Dataset entries
= = = = = = =

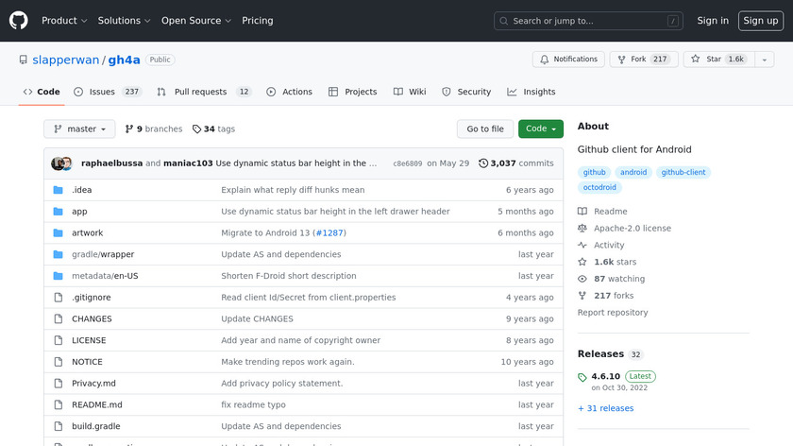This screenshot has height=446, width=793.
Task: Open the Product menu dropdown
Action: tap(64, 21)
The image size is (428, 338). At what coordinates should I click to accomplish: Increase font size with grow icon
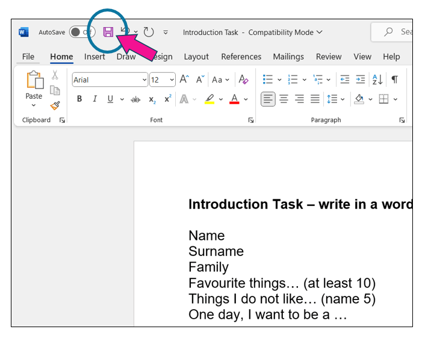tap(184, 80)
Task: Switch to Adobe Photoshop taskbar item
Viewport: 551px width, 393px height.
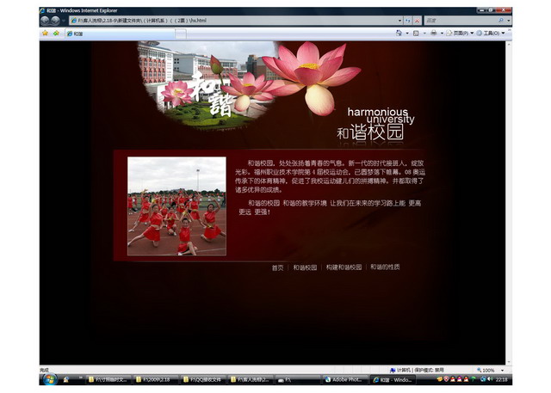Action: [x=344, y=379]
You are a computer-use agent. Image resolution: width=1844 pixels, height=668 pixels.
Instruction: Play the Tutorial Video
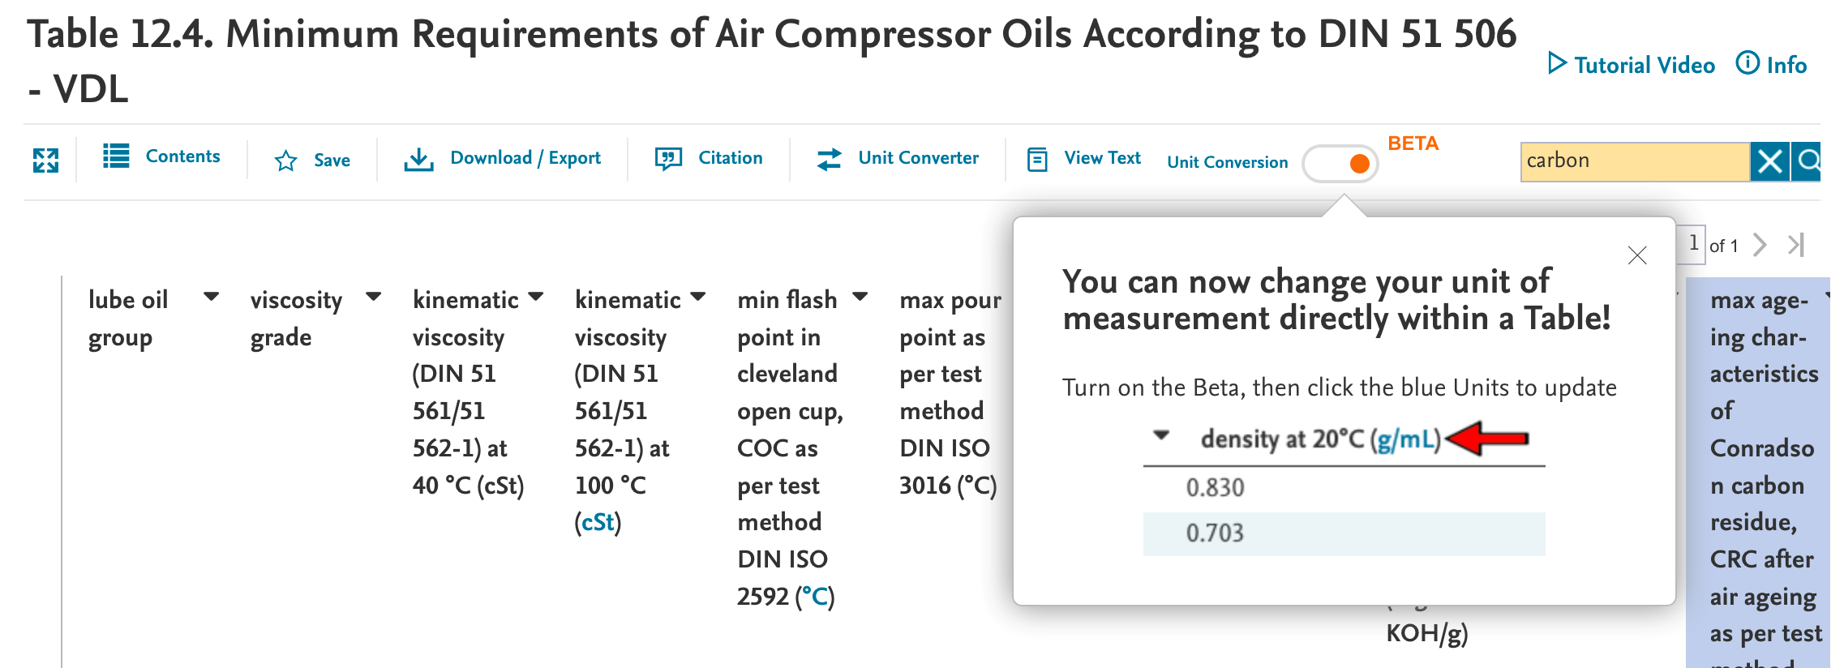point(1632,65)
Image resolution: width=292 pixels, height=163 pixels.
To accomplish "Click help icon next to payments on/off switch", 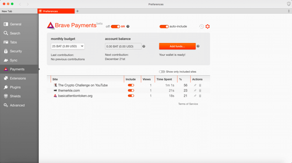I will coord(128,27).
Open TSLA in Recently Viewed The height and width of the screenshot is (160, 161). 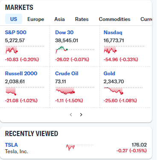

= = = = = = =

> ABOUT THIS TASK
The lines above from the line with "Task: Switch to Adobe Photoshop taskbar item" through the line with "Image resolution: width=292" are to be given again word for word, with no pictures among them.

> WRITTEN REPLY
Task: Switch to Adobe Photoshop taskbar item
Viewport: 551px width, 393px height.
Action: [x=344, y=379]
You are a computer-use agent. Image resolution: width=1844 pixels, height=668 pixels.
Instruction: Play the Tutorial Video
point(1632,65)
Image resolution: width=292 pixels, height=163 pixels.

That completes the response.